But shortly after he arrives home, Tyson comes face to face with inevitability in the form of his childhood friend and first love, Dominic Miller, who he hasn’t seen since the day he left Seafare. As their paths cross, old wounds reopen, new secrets are revealed, and Tyson discovers there is more to his own story than he was told all those years ago.
In a sea of familiar faces, new friends, and the memories of a mother’s devastating choice, Tyson will learn that in order to have any hope for a future, he must fight the ghosts of his past.
REVIEW:
This story was such a journey. Classic T.J. Klune emotion-telling, a love story that spans decades. Tyson is so very much like Bear but his journey is all his own as is all of his battles.
Tyson was such a delightfully complex character. Even as a child and through his progression into adulthood he is neurotic, brave, brilliant, and anxious…which he only seems to grow into the older he gets. But above all these quirks, is that Dominic is his. Or at least that was what Tyson thought. After Tyson graduates high school, his story begins to shift. There is a betrayal and great miscommunication and Tyson slowly loses himself.

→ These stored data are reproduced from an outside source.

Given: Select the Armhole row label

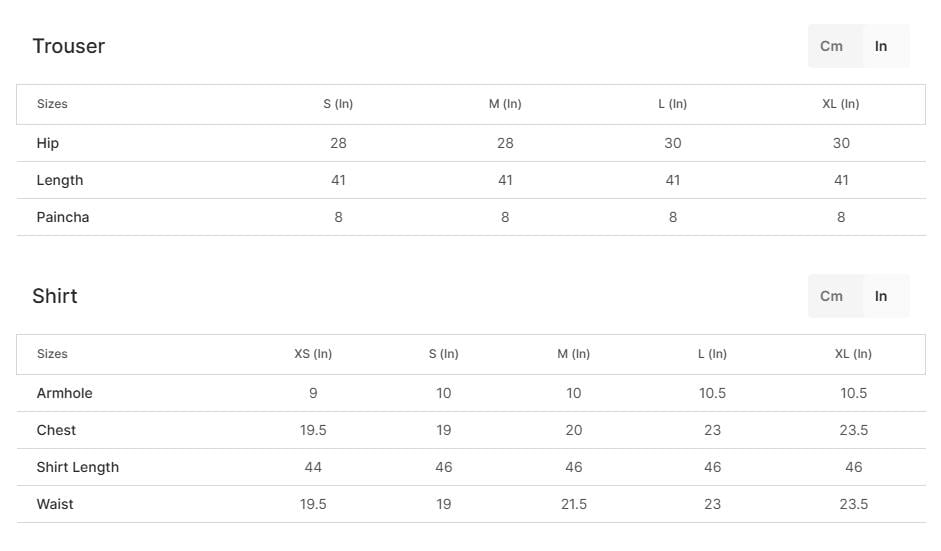Looking at the screenshot, I should click(x=64, y=393).
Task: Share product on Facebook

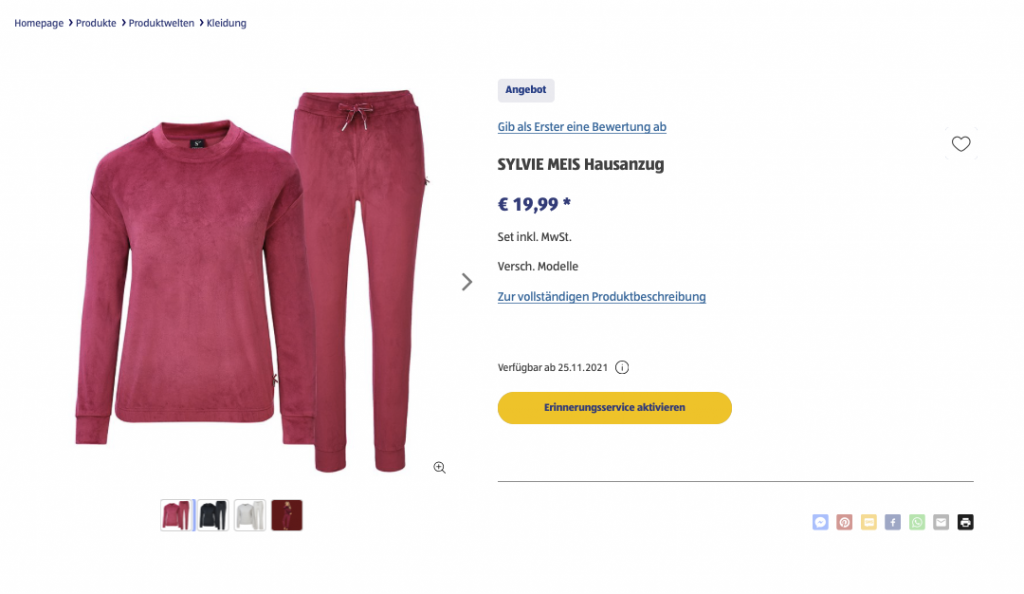Action: 893,522
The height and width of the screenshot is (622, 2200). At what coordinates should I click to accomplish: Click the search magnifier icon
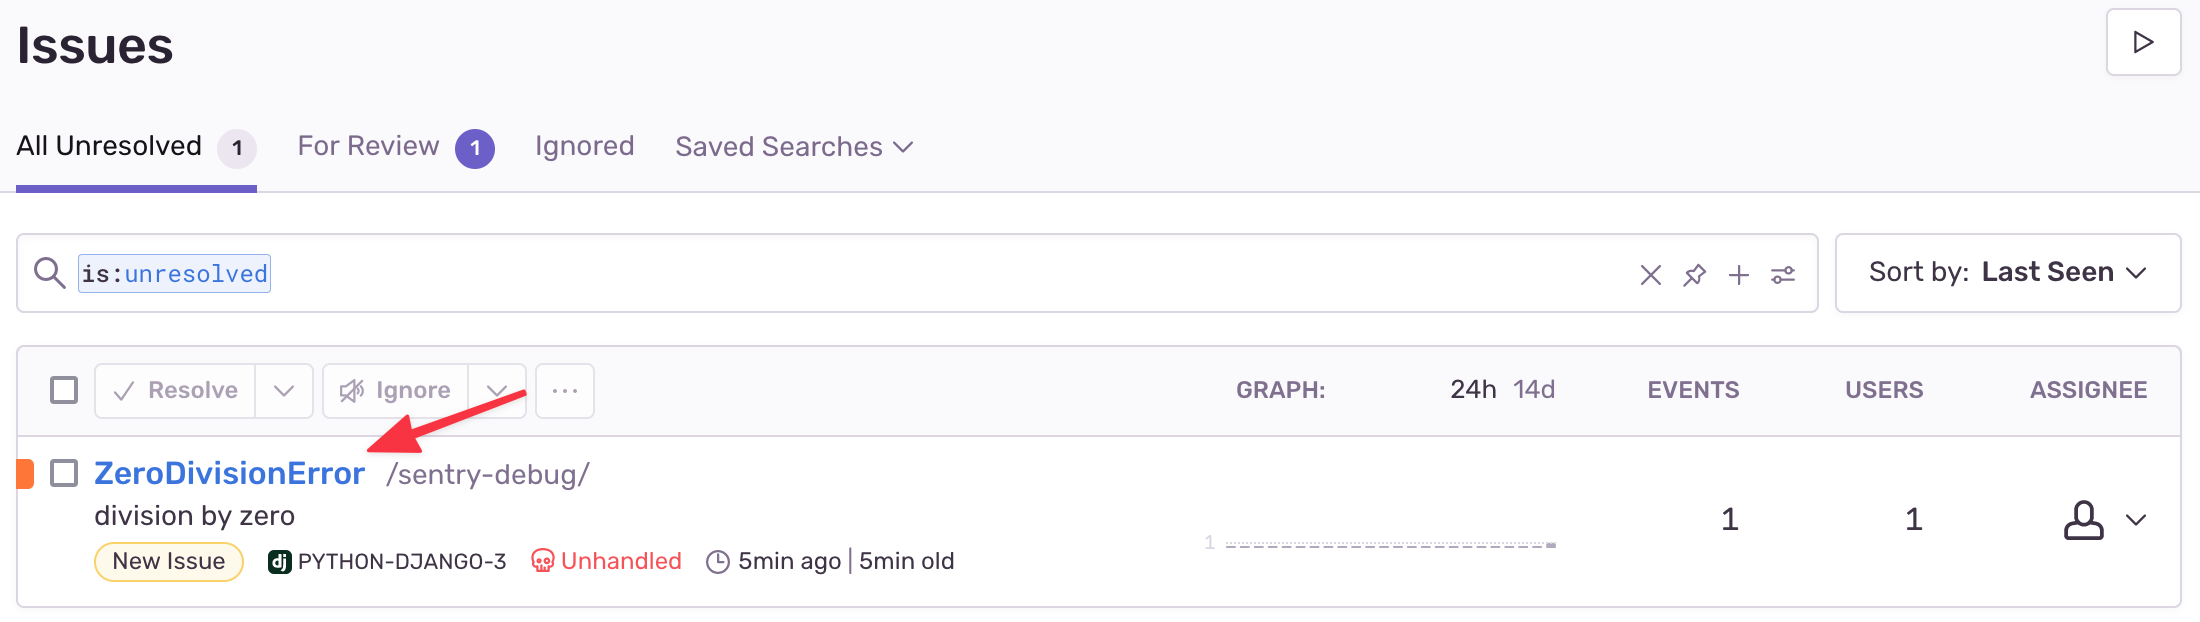tap(49, 272)
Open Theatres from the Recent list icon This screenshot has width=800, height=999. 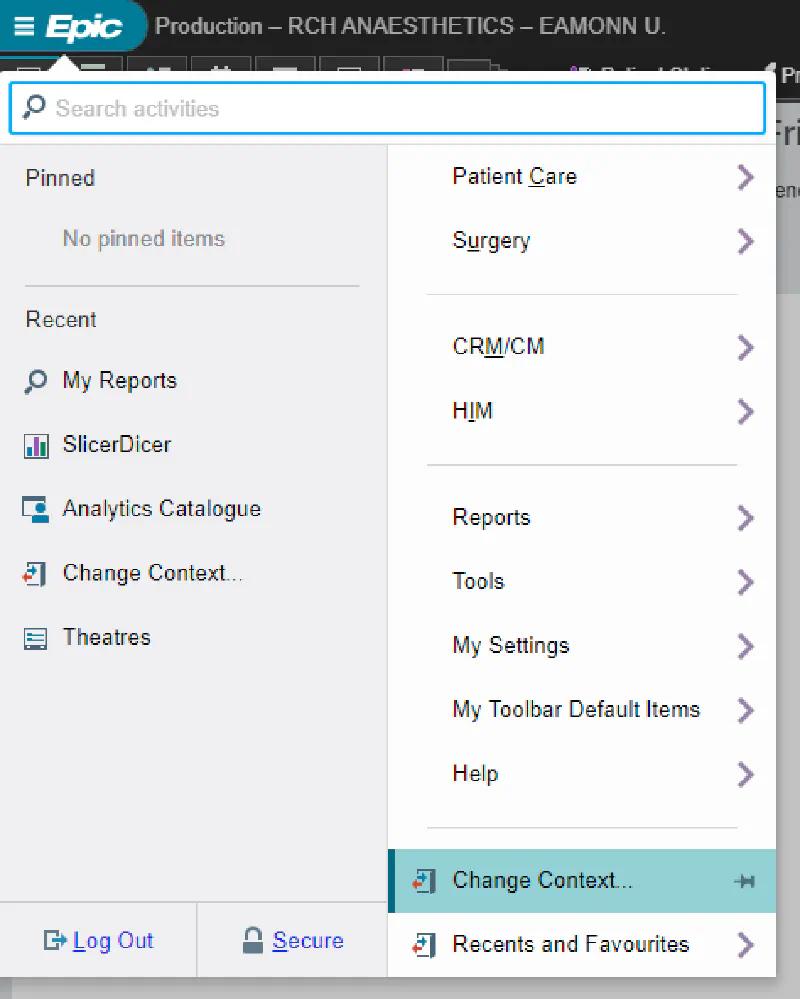[36, 637]
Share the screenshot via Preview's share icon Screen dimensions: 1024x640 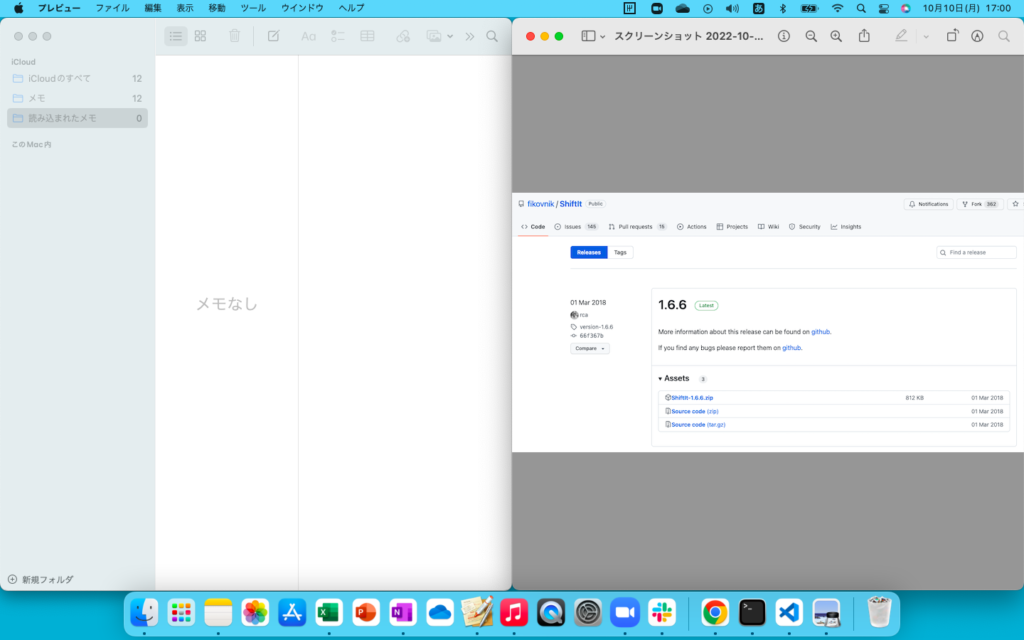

After Tyson returns home, he starts to get his life back in order, or attempts to. He is still the brilliant ecoterrorist but he is wounded. He is crippled by his panic disorder and still yearning for Dominic. In terms of romance, lets just say that nothing comes easy for these two. As book smart as Tyson is, he is blind to love. And as strong and resilent as Dominic is, he crumbles to Tyson every time. At the end of the day, these two were such an angsty slow burn but so worth it when they finally came together.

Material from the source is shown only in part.